• **Material provided**
==*==

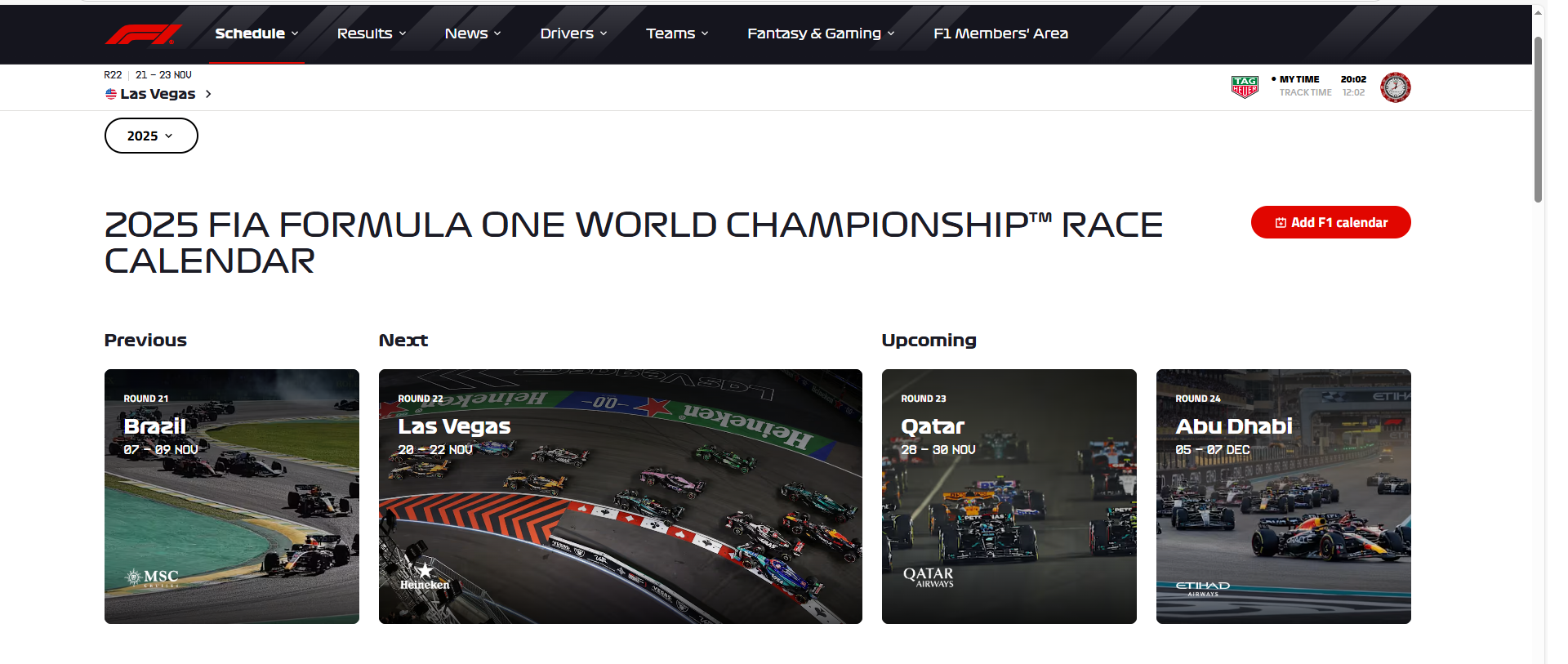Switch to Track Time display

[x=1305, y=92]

==*==

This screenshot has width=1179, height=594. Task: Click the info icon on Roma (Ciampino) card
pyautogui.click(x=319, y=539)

==*==

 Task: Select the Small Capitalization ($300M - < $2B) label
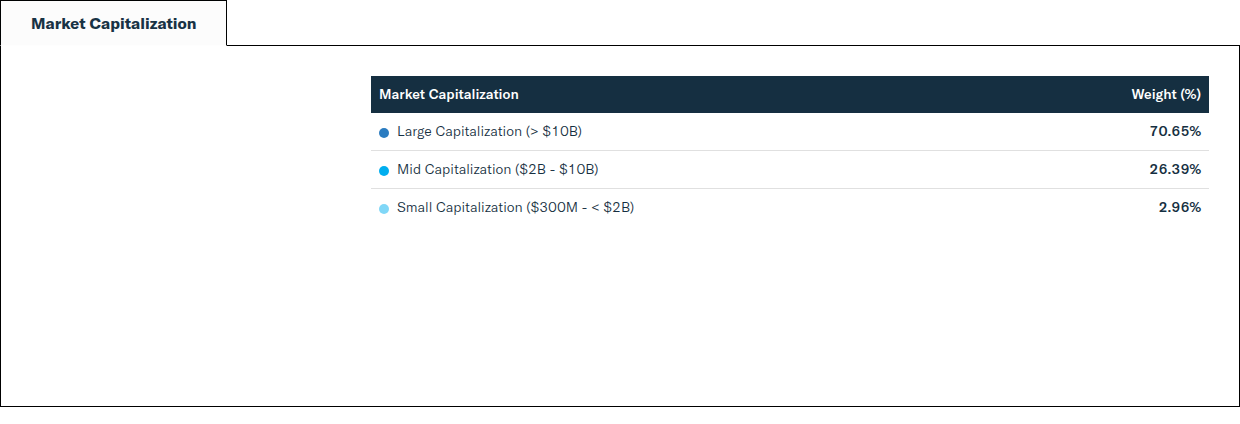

==*==

Convert the part of the entries that opens with the line containing "This screenshot has" and closes with the line containing "pyautogui.click(x=319, y=539)", both lines included, into a JSON list of strings with one string per line and blank lines left out.

• **Result for this exercise**
[
  "This screenshot has width=1179, height=594. Task: Click the info icon on Roma (Ciampino) card",
  "pyautogui.click(x=319, y=539)"
]